◆ CHALLENGE:
Express the lines from the one containing "You are a GUI" through the one containing "[x=2140, y=861]", both included, as a JSON list of strings with one string per line and blank lines omitted. Leave the pictures out of your answer.

◆ RECORDS TO PROCESS:
----------------------------------------

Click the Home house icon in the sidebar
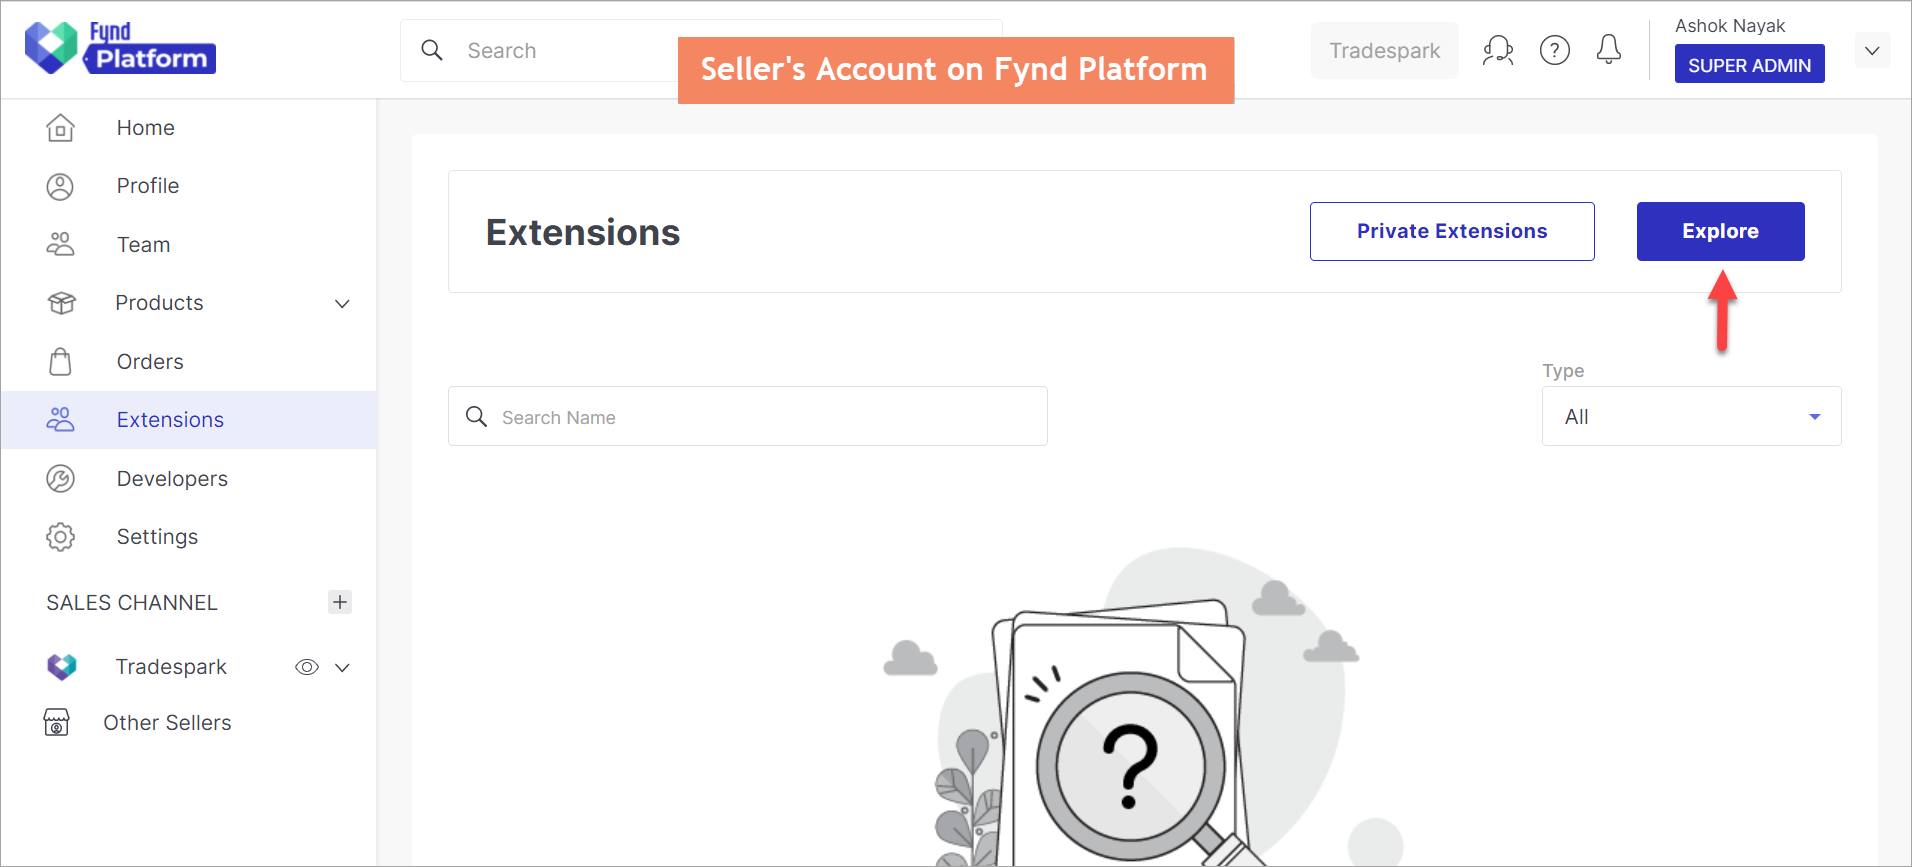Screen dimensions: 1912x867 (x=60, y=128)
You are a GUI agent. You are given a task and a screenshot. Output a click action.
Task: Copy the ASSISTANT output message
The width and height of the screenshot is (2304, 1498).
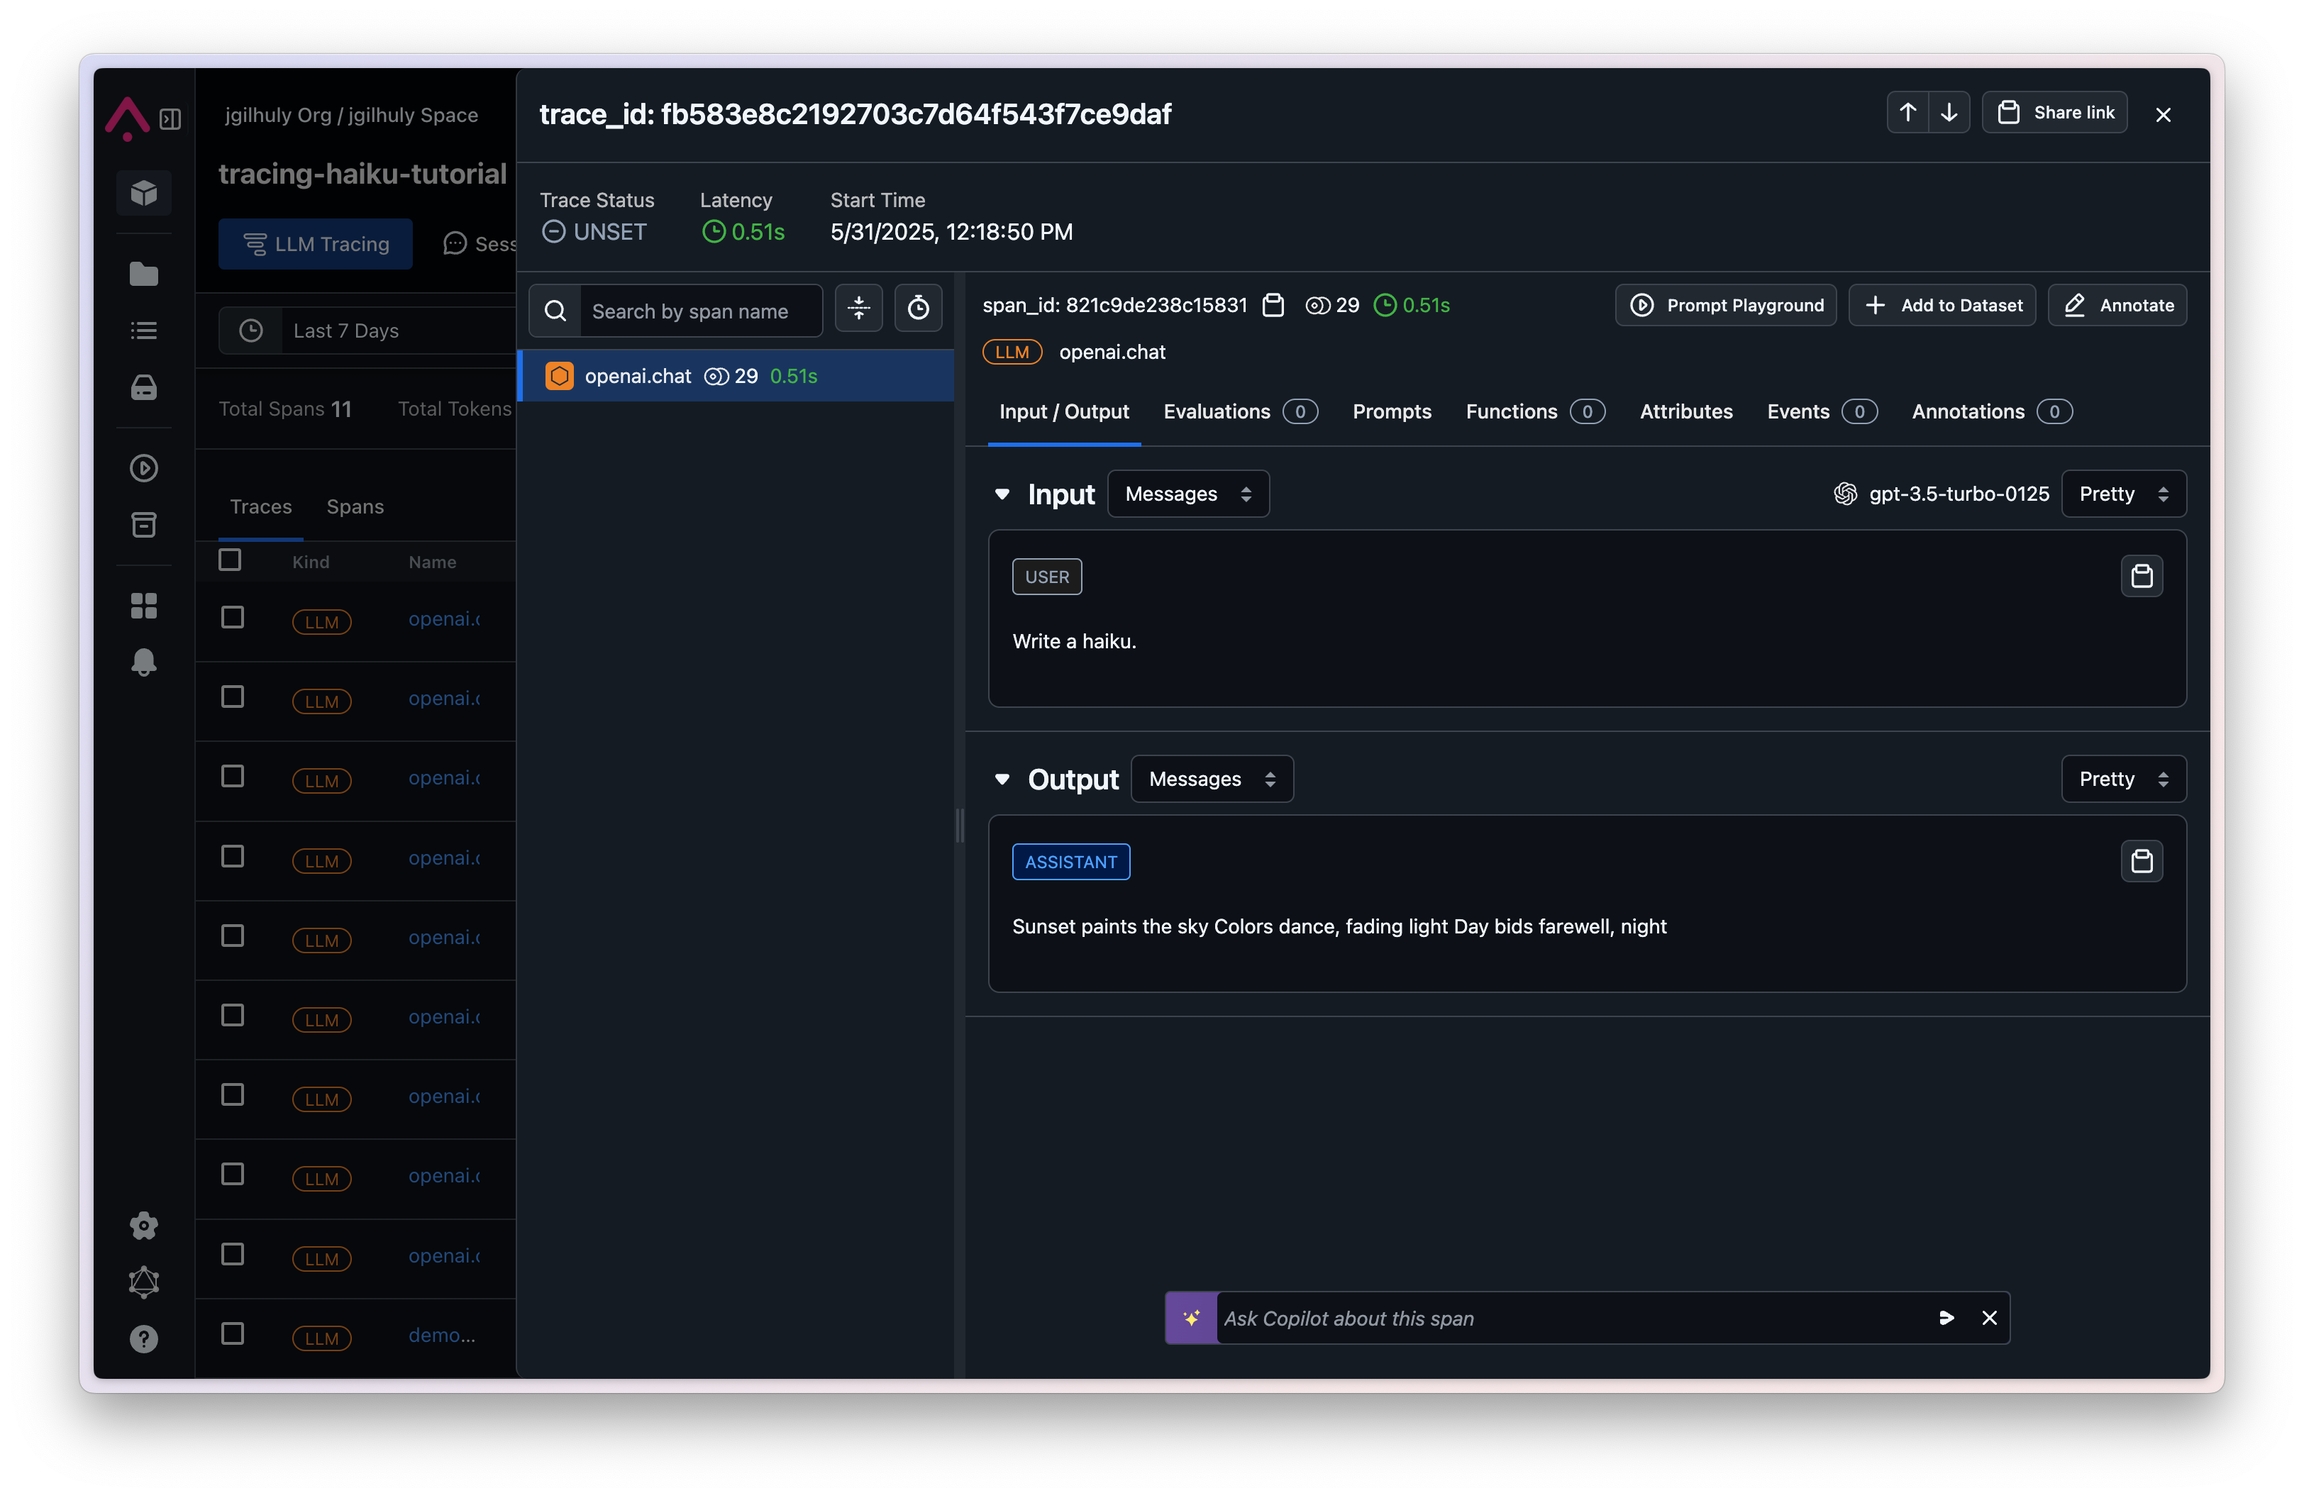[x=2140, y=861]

----------------------------------------

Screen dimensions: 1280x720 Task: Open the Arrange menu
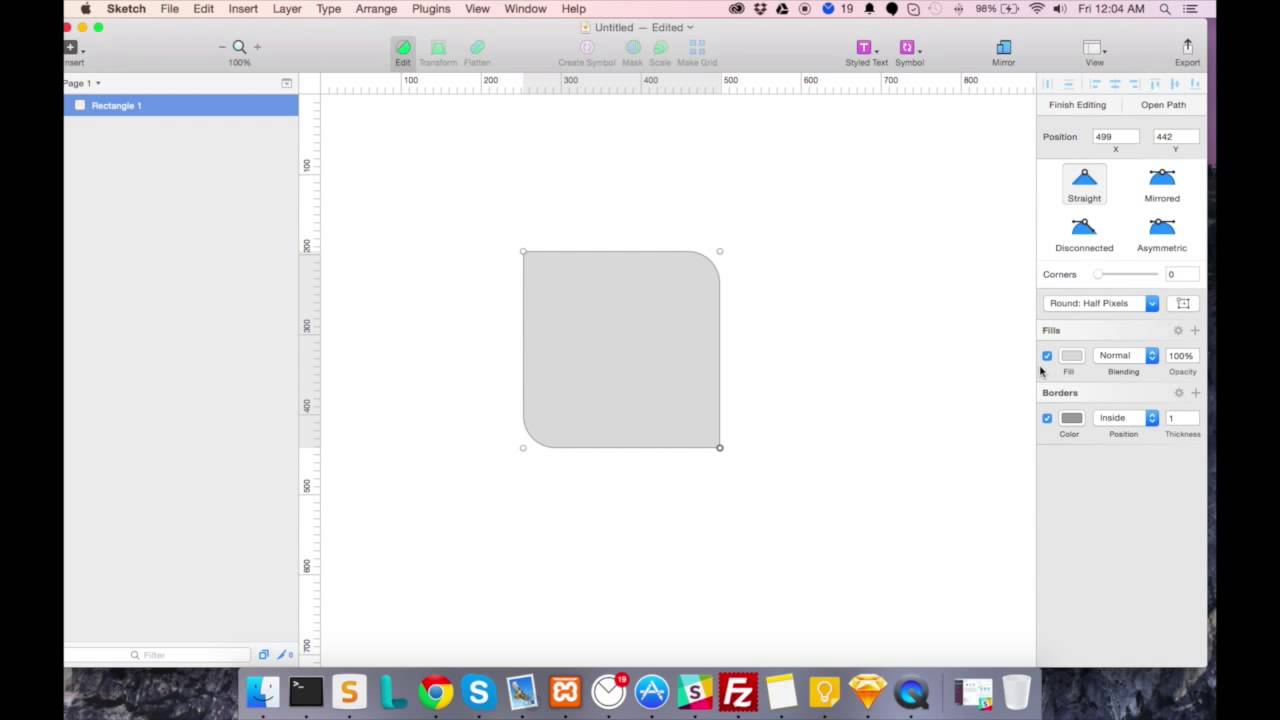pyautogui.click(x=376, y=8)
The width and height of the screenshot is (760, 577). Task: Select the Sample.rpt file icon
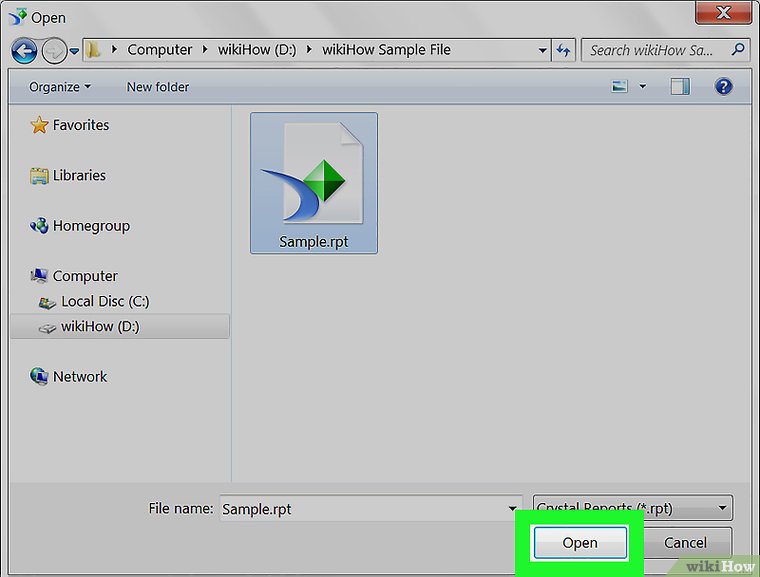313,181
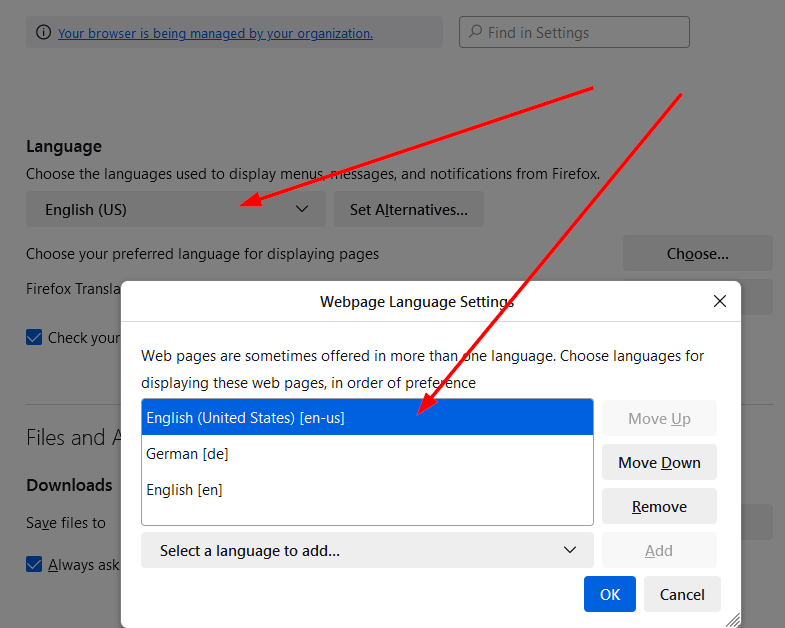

----------------------------------------

◆ EXERCISE ANSWER:
[
  "You are a GUI agent. You are given a task and a screenshot. Output a click action.",
  "Task: Copy the ASSISTANT output message",
  "The width and height of the screenshot is (2304, 1498).",
  "[x=2140, y=861]"
]